» **Work required**
Which lines in the data below contain the word "field"? Copy each of them.

(Exercise inputs Opens)

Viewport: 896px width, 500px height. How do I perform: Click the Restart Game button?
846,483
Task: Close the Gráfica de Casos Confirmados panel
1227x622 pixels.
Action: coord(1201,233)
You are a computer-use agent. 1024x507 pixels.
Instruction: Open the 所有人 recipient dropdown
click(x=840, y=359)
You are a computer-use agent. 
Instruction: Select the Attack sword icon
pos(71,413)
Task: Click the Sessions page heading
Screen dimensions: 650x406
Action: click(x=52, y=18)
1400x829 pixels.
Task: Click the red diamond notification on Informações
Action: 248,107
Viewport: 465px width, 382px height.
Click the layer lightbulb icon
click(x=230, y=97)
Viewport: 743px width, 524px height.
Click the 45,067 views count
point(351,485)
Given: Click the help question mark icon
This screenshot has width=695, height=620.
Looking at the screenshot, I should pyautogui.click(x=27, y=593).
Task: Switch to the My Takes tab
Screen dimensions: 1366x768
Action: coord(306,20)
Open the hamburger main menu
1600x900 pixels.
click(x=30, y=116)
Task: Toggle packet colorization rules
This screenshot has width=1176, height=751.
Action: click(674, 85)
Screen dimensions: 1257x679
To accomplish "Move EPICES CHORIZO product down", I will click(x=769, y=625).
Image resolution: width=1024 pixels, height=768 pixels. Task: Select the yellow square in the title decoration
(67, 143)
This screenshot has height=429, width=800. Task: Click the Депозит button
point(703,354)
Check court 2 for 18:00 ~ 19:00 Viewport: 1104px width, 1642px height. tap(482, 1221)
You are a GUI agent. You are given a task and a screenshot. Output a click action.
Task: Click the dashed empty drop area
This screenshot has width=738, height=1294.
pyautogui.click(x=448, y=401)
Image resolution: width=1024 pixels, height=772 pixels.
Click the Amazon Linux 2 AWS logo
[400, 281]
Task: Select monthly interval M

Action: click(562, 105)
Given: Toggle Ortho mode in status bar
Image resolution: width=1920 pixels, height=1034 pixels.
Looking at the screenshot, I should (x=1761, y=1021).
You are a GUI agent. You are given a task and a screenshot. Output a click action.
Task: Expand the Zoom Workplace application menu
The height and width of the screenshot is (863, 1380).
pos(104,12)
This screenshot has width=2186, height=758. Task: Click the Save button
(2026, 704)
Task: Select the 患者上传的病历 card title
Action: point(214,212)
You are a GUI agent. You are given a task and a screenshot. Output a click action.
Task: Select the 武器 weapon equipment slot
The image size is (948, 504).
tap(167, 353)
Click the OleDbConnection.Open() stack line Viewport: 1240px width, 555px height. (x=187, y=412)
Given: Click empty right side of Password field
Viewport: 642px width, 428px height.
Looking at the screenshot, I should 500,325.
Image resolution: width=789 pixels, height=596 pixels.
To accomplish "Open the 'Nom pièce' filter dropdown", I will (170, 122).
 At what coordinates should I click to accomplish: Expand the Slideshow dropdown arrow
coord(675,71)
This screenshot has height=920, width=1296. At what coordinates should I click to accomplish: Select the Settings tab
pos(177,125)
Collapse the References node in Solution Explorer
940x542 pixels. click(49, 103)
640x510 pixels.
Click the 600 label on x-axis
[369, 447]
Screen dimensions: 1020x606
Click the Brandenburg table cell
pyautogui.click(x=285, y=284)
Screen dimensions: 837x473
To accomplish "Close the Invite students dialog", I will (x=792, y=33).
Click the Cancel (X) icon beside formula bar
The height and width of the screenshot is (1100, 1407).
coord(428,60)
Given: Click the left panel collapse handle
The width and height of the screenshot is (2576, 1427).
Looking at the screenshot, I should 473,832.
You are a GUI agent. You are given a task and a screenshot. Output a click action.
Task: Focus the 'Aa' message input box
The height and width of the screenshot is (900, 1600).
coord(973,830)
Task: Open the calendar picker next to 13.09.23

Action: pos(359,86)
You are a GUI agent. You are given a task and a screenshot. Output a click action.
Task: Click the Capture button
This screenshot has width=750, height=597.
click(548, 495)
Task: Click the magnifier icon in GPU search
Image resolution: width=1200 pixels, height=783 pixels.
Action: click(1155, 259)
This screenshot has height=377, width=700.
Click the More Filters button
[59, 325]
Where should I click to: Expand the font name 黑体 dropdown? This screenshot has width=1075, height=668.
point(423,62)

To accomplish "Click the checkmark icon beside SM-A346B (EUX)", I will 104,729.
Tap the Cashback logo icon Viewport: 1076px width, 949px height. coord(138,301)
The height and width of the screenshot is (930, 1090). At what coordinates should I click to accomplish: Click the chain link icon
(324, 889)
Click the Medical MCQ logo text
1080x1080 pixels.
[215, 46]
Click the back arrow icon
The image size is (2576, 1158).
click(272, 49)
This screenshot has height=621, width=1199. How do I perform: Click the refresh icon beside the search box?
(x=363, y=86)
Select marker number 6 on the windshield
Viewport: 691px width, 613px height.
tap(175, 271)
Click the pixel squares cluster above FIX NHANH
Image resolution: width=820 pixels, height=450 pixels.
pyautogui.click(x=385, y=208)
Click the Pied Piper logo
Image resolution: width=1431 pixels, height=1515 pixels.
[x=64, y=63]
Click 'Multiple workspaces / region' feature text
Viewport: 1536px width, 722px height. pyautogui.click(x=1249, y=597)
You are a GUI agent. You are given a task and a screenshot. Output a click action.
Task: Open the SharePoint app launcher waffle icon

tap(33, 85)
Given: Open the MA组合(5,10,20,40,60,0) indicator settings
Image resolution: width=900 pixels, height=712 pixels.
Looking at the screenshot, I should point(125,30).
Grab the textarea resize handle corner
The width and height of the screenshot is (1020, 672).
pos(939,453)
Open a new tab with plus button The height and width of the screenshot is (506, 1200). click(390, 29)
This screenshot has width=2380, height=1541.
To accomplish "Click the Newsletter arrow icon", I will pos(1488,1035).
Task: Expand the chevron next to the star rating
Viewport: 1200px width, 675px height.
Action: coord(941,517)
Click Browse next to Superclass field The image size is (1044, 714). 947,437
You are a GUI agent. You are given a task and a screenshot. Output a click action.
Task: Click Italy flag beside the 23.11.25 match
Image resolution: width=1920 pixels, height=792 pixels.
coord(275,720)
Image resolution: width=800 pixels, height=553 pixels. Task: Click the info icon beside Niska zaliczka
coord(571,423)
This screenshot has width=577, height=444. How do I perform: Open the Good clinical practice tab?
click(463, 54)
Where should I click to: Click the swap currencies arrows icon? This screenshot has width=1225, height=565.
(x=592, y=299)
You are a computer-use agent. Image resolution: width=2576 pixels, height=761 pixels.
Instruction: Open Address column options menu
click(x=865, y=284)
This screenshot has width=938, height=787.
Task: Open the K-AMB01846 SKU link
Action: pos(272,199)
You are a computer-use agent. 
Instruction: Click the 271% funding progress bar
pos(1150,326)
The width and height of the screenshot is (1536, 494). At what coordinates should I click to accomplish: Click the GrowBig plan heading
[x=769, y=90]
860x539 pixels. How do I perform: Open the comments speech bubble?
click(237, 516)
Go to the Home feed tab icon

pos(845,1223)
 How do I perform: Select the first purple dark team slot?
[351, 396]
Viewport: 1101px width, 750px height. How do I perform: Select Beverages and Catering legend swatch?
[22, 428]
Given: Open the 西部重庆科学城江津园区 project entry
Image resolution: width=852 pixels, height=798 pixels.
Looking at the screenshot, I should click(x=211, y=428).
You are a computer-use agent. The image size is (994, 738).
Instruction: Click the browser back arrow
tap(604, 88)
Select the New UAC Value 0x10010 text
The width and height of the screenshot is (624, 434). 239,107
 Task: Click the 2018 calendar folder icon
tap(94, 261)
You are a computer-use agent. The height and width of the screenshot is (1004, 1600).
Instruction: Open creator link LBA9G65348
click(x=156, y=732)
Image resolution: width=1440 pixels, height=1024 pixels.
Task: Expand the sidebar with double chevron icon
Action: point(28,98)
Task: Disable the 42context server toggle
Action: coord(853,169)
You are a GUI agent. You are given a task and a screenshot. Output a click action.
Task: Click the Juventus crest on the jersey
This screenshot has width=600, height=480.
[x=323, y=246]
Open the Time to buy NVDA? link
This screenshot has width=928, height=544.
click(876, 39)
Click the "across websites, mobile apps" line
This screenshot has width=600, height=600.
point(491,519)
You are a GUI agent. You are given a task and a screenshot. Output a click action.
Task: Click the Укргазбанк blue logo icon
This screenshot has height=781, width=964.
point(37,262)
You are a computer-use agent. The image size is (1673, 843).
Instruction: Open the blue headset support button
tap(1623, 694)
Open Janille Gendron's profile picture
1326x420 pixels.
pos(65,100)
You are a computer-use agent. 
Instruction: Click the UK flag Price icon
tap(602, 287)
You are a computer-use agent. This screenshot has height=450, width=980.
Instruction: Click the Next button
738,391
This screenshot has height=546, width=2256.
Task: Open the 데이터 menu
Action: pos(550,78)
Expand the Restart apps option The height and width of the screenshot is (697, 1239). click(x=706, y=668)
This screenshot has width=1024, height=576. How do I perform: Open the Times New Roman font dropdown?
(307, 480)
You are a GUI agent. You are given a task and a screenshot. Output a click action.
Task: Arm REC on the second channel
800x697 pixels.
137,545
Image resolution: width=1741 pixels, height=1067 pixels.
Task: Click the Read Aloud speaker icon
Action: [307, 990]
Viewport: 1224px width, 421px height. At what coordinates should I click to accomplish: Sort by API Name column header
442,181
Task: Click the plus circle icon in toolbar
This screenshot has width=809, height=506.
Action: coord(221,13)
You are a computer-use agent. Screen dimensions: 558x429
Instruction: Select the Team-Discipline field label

(Exercise inputs Closes)

» **Answer section**
Given: Click empty right side of Password field
Click Browse next to Superclass field The image size is (1044, 714). 947,437
Instruction: Select the Team-Discipline field label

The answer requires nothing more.